Activity list
**a.** Name every film title that appears in the post "Getting in Trouble."
**b.** Shorten the paragraph of the post "Getting in Trouble" that begins "So, I was told not to take voice," and keep its main facts.
**c.** From the post "Getting in Trouble," extract the passage starting with "I bought some" and going on through "of Corpse Bride.".

Reading text
Monday, June 25, 2012

Getting in Trouble

I thought my life was an experiment at first because of voice.  I also like ballet, too, but I had to quit anyway so I could finish growing.  I wasn't happy short and gained weight from not having time to go to the gym.  The ballet wasn't so great at that school, then.  It was supposed to be pre-professional.  I had a hard time only memorizing.  She recommended me down.

So, I was told not to take voice and not to be in music education.  That bothered me, and I didn't do well in school after that, for some reason.  I should have gotten out of the religion classes...  They made no sense.  I didn't see any of the material learned in testing.

So, I finally stayed home and eventually went on the internet all day.

I bought some things with store cards that my parents aren't paying back.  If I work, I'm supposed to pay it back.  So, it's just a debt I still have.  I used the money for like movies by the director of Charlie and the Chocolate Factory so I could get into him.  I looked up the movie when I came home from up north during a hurricane down south at my real college.  I saw the director and was like whoa.  That guy is getting something done.  Well, I also did visual arts since I was young and kinda did at least crafts a lot at the time.  So, art impressing people was easy and I did it until 16.  Eventually, I found out he also did The Nightmare Before Christmas, well, I guess I already know because of Corpse Bride.

Available data
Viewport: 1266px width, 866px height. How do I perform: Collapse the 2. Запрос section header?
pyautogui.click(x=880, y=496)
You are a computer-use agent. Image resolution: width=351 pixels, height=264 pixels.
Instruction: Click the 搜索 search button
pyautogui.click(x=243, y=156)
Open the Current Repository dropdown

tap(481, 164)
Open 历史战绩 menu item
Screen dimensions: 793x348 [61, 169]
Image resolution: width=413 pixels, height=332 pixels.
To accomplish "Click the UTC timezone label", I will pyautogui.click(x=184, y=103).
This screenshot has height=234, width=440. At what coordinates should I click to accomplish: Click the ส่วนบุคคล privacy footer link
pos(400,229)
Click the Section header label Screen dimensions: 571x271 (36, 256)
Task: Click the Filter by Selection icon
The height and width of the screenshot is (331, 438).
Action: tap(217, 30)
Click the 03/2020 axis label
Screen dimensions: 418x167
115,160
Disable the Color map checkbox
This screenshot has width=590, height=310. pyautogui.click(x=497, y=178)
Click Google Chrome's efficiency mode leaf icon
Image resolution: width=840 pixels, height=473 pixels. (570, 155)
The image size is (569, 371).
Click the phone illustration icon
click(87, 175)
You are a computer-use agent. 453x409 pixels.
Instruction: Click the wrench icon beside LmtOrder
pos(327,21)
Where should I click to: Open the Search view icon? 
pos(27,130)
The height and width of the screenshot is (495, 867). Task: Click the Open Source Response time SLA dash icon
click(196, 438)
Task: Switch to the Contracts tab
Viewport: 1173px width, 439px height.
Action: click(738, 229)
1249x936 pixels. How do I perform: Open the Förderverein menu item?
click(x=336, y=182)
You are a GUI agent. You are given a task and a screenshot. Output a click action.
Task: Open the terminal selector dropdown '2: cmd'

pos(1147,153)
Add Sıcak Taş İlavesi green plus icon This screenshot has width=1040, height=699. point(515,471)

List of answers
**a.**
- Charlie and the Chocolate Factory
- The Nightmare Before Christmas
- Corpse Bride

**b.** After being told not to take voice or go into music education, the writer was bothered and did poorly in school from then on. The writer regrets not leaving the religion classes, which made no sense and whose material never showed up in testing.

**c.**
I bought some things with store cards that my parents aren't paying back.  If I work, I'm supposed to pay it back.  So, it's just a debt I still have.  I used the money for like movies by the director of Charlie and the Chocolate Factory so I could get into him.  I looked up the movie when I came home from up north during a hurricane down south at my real college.  I saw the director and was like whoa.  That guy is getting something done.  Well, I also did visual arts since I was young and kinda did at least crafts a lot at the time.  So, art impressing people was easy and I did it until 16.  Eventually, I found out he also did The Nightmare Before Christmas, well, I guess I already know because of Corpse Bride.